What to do: Would you transcribe exactly the lines from the one containing "At what coordinates" to the last line of the data below, both ends included, but none of the pictures?

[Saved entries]
--- START ---

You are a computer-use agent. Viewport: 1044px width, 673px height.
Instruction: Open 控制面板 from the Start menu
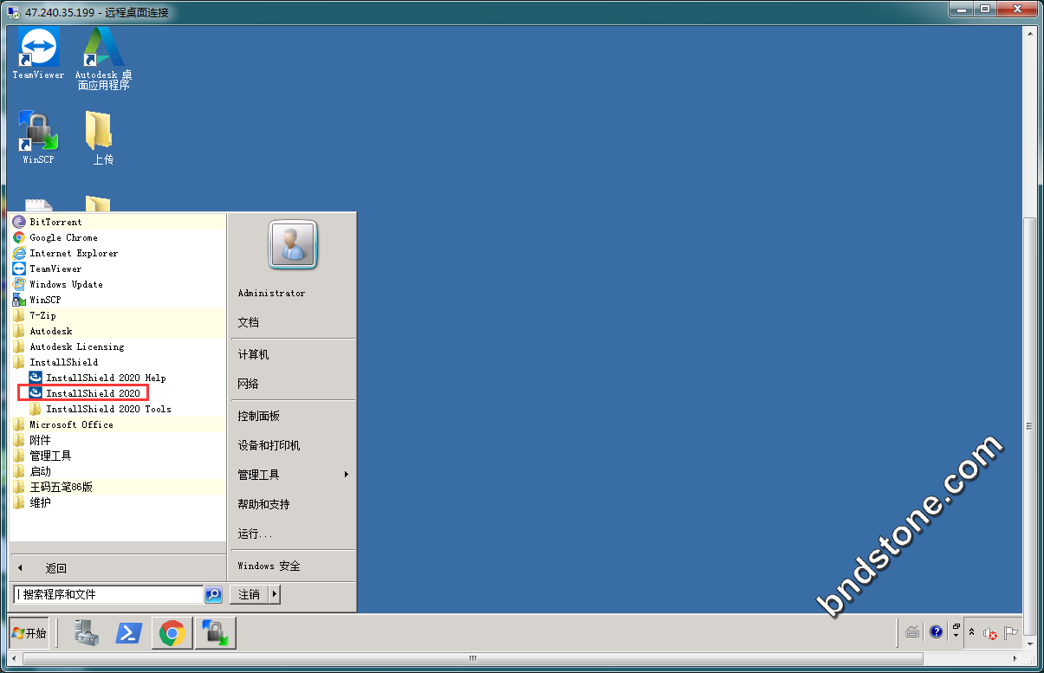tap(258, 416)
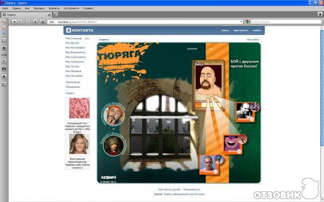Expand the address bar dropdown arrow
The image size is (324, 202).
tap(241, 22)
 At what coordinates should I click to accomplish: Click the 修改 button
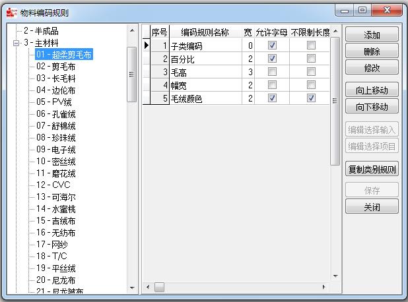372,67
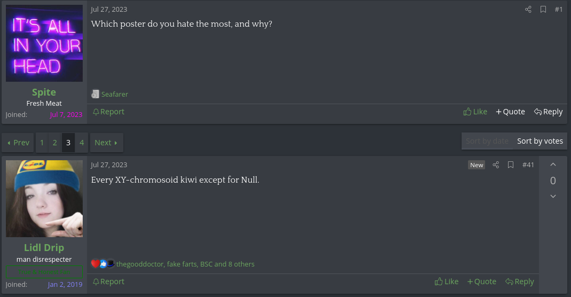571x297 pixels.
Task: Downvote Lidl Drip's post
Action: 553,197
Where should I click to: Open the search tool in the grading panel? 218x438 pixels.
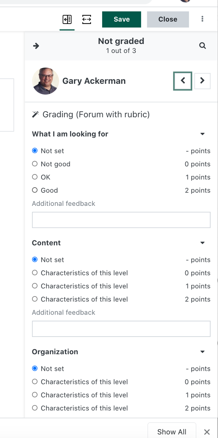point(202,46)
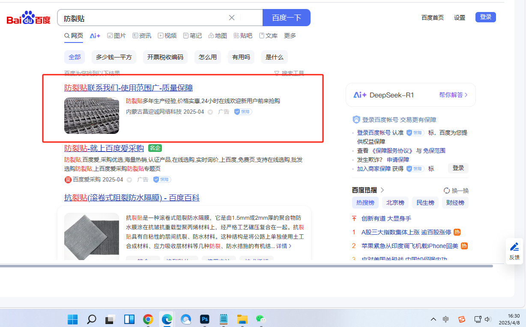Screen dimensions: 526x327
Task: Click the Sogou input method tray icon
Action: coord(461,319)
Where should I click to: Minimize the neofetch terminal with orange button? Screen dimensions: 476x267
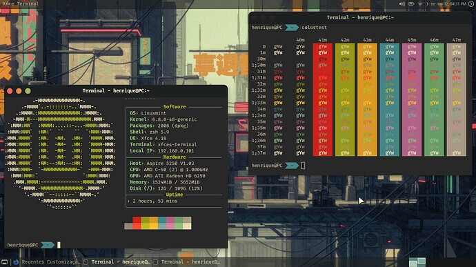coord(19,91)
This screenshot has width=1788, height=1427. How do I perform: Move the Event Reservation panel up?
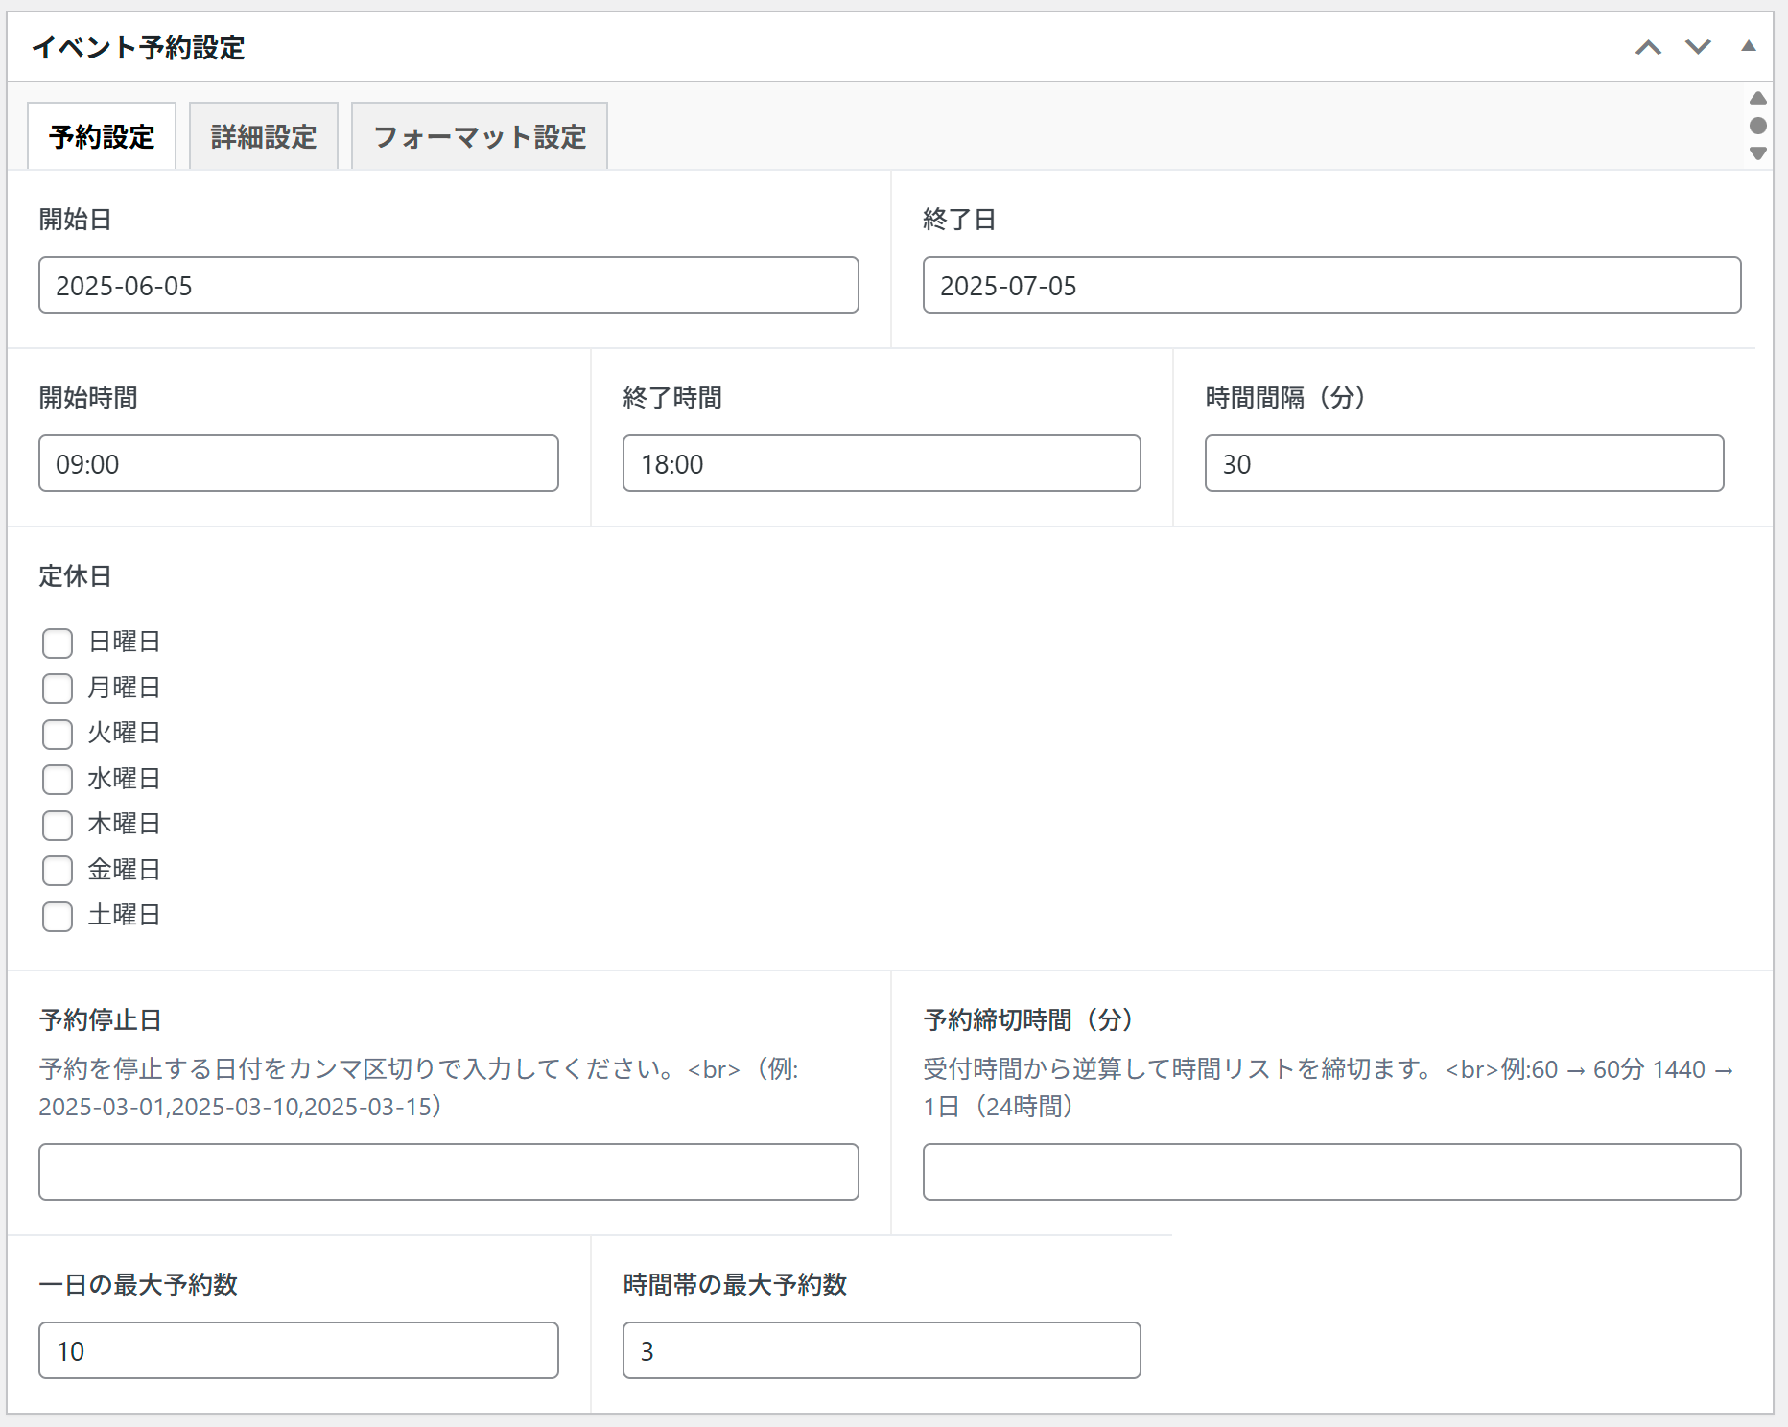pos(1648,47)
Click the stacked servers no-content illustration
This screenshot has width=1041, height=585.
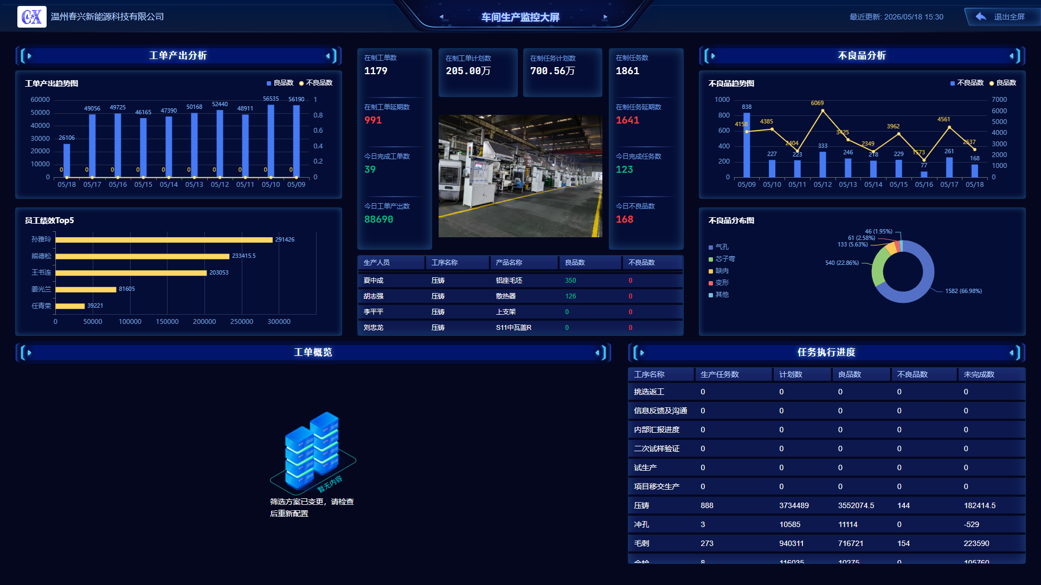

--- END ---

Result below:
 At what coordinates should I click to accomplish: Click the 修改 button
372,67
571x297 pixels.
Task: Downvote Lidl Drip's post
Action: 553,197
Where should I click to: Open the search tool in the grading panel? 218x438 pixels.
point(202,46)
Screen dimensions: 526x327
Task: Click the Sogou input method tray icon
Action: coord(461,319)
Where should I click to: Minimize the neofetch terminal with orange button? Screen dimensions: 476x267
coord(19,91)
This screenshot has width=1788, height=1427. How do I perform: Move the Event Reservation panel up?
pos(1648,47)
Click the stacked servers no-content illustration
This screenshot has width=1041, height=585.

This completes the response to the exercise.